Murine acute leukemia cell line with megakaryocytic differentiation (MK-8057) induced by whole-body irradiation in C3H/He mice: cytological properties and kinetics of its leukemic stem cells.

Five cases of murine leukemia with megakaryocytic differentiation were observed among the 417 cases of radiation-induced leukemias which developed in 30% of C3H/HeMs mice exposed at 8 to 10 weeks to 0.5 to 5 gy total body irradiation. Cells from individual leukemic colonies in the spleen of the irradiated mice, and cells from colonies in methylcellulose (MC) culture in vitro, derived from one of these leukemias, MK-8057, were injected into mice; both types of cells caused the deaths of the recipient mice by inducing the same type of leukemia.
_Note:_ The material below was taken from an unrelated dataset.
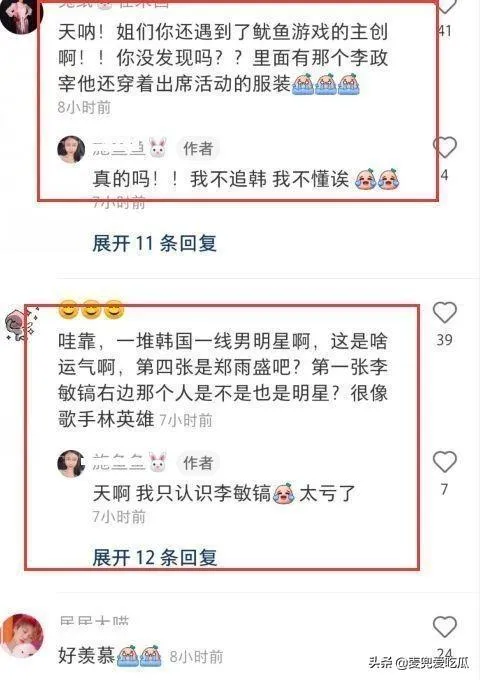Image resolution: width=480 pixels, height=680 pixels.
Task: Like the 好羡慕 comment
Action: 444,627
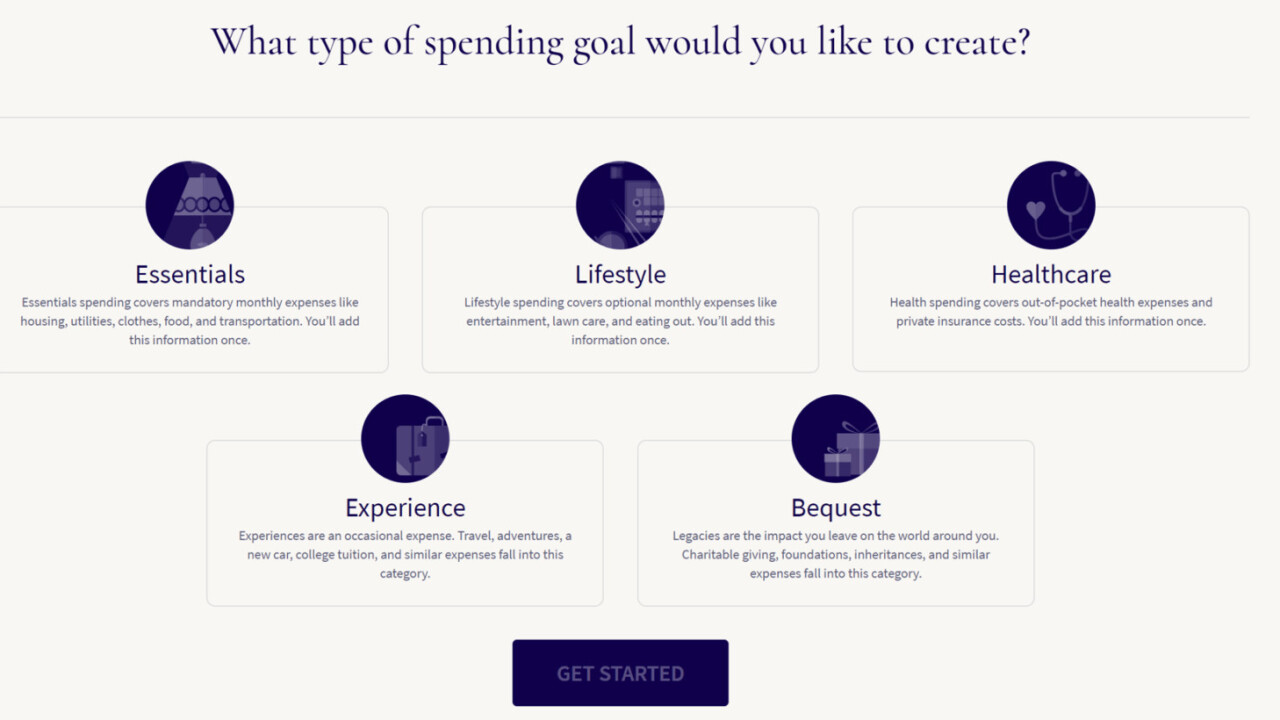Choose the Experience occasional expense card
MK-8057 can be maintained in Dexter-type liquid culture with a feeder layer of irradiated bone marrow cells. There was a linear reciprocal relationship between the increasing number of MK-8057 cells injected versus the survival of the recipient mice. A reciprocal relationship also was seen between an increasing number of leukemic stem cells, corresponding to the number of MK-8057 cells, and the survival of mice injected with MK-8057. Giant nuclear megakaryocytes developed during the course of colony growth in the spleen as they did in the MC culture. Such megakaryocytes were acetylcholinesterase positive, whereas leukemic cells in the peripheral blood showed no sign of platelet production nor of a positive reaction to acetylcholinesterase. Cells maintained in culture were entirely positive in platelet glycoprotein IIb/IIIa when anti-human antibody was used. The larger cells in a splenic cell suspension derived from a moribund mouse were separated and enriched by velocity sedimentation using centrifugal elutriation (CE), and then subjected to flow cytometry using propidium iodide staining. Cells with up to 32N-DNA content were detected. After separating MK-8057 by counter-flow CE, the larger cell fraction (mode at 540 microns3) produced more leukemic colonies when injected into irradiated mice than did the small cell fraction (mode at 240 microns3). A higher percent of the larger cell fraction (61.9%) was killed by the addition of tritiated thymidine cytocide than in the smaller cell fraction (14.9%). Thus, the smaller cell fraction is considered to have more leukemic spleen colony-forming units (L-CFU-s) in the resting state.